Calls for export marketing body
While recognising that previous calls have been made for such steps to be taken, the Dale Farm chief executive made it clear that Northern Ireland’s food and drink industry had reached a tipping point.
He said:“The case for Northern Ireland to have its own food marketing body is proven. The experience gleaned by the other countries making up the UK and the Republic of Ireland has confirmed the tremendous benefits that a national food marketing body can deliver.
“In contrast to the rest of the UK, Northern Ireland is a food exporting region. We need a body that is sufficiently well resourced to effectively promote our produce throughout the UK and in other markets around the world.”
Whelan made these comments while speaking at this year’s NIFDA Annual Dinner. It was held as a virtual event.
He also called on political leaders to urgently address the need for a capital support scheme for Northern Ireland food manufacturers.
Whelan added: “2020 has been a year like no other. As an industry, we have faced unique, unprecedented challenges due to the Covid-19 pandemic. Our food processors redesigned factories to ensure, where physically possible, social distancing was enabled and continuously reshape how we do things to improve the welfare of our employees. Put simply, our industry has demonstrated its critical importance, and shown its ingenuity.
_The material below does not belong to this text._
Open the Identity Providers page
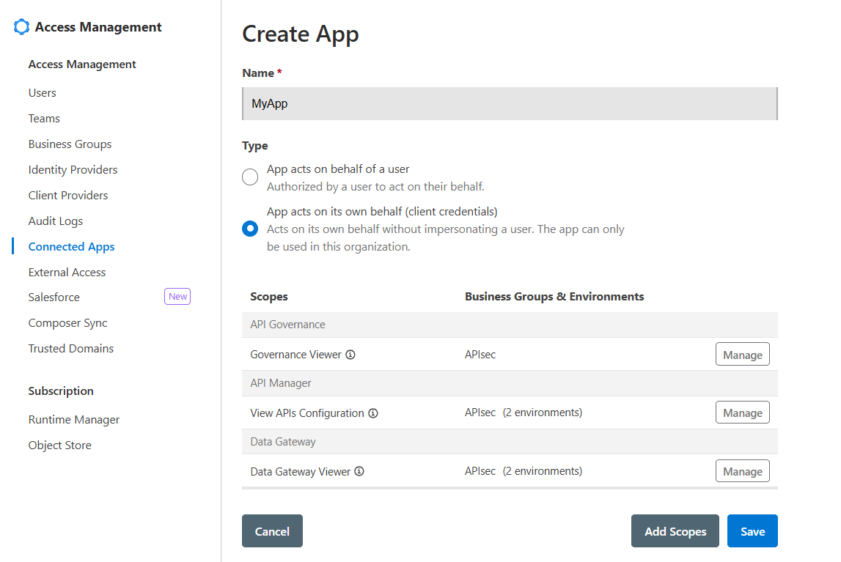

“At the same time, our industry is also facing the very real challenge of EU exit, which is less than 80 working days away. NIFDA has been working to get clarity on new arrangements, and provide input. EU exit has the potential to be highly positive or negative for the Northern Ireland agri-food Industry. If it is to be a success; and if we are to recover from Covid-19; the ability of the industry to reshape and retool, to adapt to new market demands must not be curtailed.”
Whelan continued: “We therefore have three critical asks of the Northern Ireland Executive. Firstly, we are the only nation in the UK today that currently does not have a processor capital grant. This is competitive disadvantage in its starkest sense, and magnifies the twin challenges of Covid-19 and Brexit. Delivering a capital support scheme for Northern Ireland processors would drive innovation, productivity and win value adding new business to our food and drink industry.
“Similarly, with an added value export marketing body, we can boost exports and turn our unique post-Brexit position into an opportunity for the industry. Northern Ireland food and drink is known for its innovation, quality and integrity in terms of animal welfare and sustainability. Scotland, Wales and the Republic of Ireland already have such support structures and they are producing results.
“We are not asking for special treatment: we are simply asking for a level playing field. With our competitors benefiting from capital grant support and dedicated export bodies, the industry here has had to work with two hands tied behind its back. This unfair situation cannot continue, and all we seek is fairness.”
Whelan also wants to see real collaboration between government and industry. NIFDA and the Ulster Farmers’ Union have established a new strategic partnership to re-engage with the Northern Ireland Executive.
“We call on ministers to work with farmers and processors, and realise the immense opportunities that lie ahead for the industry,” said Whelan.
“Despite the challenges we face at present, the industry remains strong. Agri food is the largest part of the local economy, representing around 25% of all NI manufactured output and supporting some 100,000 jobs. We have the potential to grow further, to double our growth and match that of the Republic of Ireland, create sustainable jobs and make EU exit a positive opportunity for the Northern Ireland economy. But to deliver it, we need support.”